Anyone that works on a plastic saw will run into this eventually... Stripped thread. Stihl, Husky and most others have models where threads are formed by the factory insertion of the screw, and subsequent reinsertion has to be done really carefully at low torque or it strips out. I'm not talking about the big fat screws that hold the handles or buffers onto the likes of a 440, but the fine threaded screws found all over "occasional use saws".
Common repair techniques are :-
- Epoxy in the hole and screw the screw in. Great... until it needs to come a part. Thanks ebay seller...
- Put a short length of nylon trimmer line into the hole first - works well in non-critical holes.
- Stuff in a toothpick first, hmmm..
- Soldering iron in the hole - melt it. hmmmm... not if you need to apply torque...
-etc
You can get way with many of the above in non-critical positions, but if you need to apply torque and to adjust the held device, a better approach is needed.
This example is an MS290. The problem is the coil securing screws. Mine was stripped out on the top location. The coil needs to be adjusted and held securely.
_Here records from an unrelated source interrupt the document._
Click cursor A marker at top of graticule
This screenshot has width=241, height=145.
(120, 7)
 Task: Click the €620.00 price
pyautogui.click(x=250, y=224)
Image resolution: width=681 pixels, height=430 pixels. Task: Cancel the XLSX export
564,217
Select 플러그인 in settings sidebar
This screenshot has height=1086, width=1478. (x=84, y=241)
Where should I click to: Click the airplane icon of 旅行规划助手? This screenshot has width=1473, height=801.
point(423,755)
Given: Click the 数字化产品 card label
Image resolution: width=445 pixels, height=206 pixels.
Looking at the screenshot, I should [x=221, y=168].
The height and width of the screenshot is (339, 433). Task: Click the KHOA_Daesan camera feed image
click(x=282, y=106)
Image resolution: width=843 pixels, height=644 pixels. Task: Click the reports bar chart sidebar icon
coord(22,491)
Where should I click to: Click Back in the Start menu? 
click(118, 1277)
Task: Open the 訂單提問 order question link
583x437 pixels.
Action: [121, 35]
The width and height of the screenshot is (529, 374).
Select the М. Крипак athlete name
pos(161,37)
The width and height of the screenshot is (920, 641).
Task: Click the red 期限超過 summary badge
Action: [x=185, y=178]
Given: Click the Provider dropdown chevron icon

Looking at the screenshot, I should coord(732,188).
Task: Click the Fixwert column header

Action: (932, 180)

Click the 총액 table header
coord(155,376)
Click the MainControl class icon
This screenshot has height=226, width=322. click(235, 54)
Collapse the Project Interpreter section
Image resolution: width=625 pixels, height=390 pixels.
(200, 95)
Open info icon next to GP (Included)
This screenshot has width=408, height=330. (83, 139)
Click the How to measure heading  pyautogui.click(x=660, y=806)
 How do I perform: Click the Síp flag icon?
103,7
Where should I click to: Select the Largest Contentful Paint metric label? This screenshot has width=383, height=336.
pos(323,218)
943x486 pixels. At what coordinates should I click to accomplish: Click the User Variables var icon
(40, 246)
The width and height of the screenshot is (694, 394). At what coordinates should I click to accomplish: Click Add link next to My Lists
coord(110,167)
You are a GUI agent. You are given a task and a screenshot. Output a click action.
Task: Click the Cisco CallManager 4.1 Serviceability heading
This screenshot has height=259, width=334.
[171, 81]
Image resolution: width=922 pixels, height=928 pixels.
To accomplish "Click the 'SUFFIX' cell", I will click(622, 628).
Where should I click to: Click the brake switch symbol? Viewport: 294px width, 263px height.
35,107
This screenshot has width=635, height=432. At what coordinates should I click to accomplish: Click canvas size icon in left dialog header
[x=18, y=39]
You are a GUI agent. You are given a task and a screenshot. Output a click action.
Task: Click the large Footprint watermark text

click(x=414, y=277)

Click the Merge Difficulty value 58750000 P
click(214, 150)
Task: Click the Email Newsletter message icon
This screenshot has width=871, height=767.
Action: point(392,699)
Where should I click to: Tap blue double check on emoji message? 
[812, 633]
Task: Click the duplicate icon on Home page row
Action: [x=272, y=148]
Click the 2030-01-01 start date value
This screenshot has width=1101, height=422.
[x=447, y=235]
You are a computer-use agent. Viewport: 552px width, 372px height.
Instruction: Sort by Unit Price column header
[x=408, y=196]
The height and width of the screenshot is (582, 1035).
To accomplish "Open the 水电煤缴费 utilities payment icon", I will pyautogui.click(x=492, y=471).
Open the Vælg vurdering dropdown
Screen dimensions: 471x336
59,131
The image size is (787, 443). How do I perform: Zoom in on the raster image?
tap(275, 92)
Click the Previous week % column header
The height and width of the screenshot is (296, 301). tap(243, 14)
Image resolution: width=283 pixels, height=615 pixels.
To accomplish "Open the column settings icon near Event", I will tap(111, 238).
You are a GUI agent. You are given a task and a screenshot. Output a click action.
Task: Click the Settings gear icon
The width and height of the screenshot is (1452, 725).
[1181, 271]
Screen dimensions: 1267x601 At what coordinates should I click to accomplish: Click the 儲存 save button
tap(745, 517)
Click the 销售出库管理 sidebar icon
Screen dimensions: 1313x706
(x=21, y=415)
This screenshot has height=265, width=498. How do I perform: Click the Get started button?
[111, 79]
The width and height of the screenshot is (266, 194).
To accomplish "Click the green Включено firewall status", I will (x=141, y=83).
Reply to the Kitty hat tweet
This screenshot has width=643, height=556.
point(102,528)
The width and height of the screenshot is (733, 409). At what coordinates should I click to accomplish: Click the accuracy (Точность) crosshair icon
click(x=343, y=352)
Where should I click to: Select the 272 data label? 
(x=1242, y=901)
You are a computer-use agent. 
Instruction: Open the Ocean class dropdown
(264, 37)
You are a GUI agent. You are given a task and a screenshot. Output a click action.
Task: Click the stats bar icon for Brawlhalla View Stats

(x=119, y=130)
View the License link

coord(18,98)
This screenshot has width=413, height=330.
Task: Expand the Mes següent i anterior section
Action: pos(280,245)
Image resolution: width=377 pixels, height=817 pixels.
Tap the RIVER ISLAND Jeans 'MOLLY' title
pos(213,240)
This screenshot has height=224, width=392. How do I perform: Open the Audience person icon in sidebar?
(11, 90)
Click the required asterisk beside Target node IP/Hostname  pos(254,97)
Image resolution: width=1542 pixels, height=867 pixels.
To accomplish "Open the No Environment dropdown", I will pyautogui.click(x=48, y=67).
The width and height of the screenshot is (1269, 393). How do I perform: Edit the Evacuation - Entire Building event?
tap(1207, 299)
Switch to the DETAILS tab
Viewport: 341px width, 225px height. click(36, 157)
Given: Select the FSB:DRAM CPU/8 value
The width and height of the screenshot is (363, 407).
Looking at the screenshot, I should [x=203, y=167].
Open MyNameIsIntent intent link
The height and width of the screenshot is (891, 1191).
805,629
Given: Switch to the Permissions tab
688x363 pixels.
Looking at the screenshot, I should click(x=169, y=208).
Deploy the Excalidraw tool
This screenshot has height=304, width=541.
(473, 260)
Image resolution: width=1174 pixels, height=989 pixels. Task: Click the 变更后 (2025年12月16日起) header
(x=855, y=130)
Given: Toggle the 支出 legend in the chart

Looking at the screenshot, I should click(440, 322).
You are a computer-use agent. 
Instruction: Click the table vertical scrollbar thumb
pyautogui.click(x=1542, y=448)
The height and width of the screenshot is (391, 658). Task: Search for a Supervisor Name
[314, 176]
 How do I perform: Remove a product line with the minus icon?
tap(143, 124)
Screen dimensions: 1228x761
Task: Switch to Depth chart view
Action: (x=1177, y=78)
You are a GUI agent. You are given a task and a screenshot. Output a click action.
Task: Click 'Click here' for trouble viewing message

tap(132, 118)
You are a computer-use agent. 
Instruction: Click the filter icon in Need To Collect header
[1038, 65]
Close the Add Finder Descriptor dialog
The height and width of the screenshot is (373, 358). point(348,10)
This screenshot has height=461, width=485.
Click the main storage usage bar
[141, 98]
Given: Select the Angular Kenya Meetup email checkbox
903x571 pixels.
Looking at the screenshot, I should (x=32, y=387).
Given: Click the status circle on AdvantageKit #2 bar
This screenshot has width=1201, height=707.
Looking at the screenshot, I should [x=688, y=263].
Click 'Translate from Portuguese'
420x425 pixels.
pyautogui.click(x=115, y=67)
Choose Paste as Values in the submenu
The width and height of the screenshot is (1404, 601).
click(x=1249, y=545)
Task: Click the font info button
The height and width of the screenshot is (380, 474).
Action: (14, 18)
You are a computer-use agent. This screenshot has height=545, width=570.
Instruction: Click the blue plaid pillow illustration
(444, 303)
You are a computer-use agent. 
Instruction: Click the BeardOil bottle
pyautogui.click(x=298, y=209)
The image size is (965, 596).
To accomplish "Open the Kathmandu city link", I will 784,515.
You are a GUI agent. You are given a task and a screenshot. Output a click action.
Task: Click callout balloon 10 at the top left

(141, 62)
I used brass woodworking inserts made for threading machine screws into wood. They were 10-32 by about 1/2 inch, but I re-threaded them in seconds (no drilling required) to M5- 0.8 - much more "stihl-like" and with better bolts available. They have a slot for a screw driver blade for insertion but this DOES NOT work in plastic - just breaks off...
Insert an M5 x 16 torx screw into the insert with the blade slot end DOWN. The slot acts as a cutter to cut the required threads.
Drill a 1/4 inch hole. Be carefull on the depth!!! I drill a series of 4 holes each increasing by 1/64 until a 1/4 is reached. This way it's easier to get the new larger hole in the exact same position as the original.
Using a T-handle T27 wrench, screw in the insert. It takes quite a bit of effort!
Finished result - better than new!
A dab of Loctite 242 (removable) on the new M5-20 screw, and it's finished.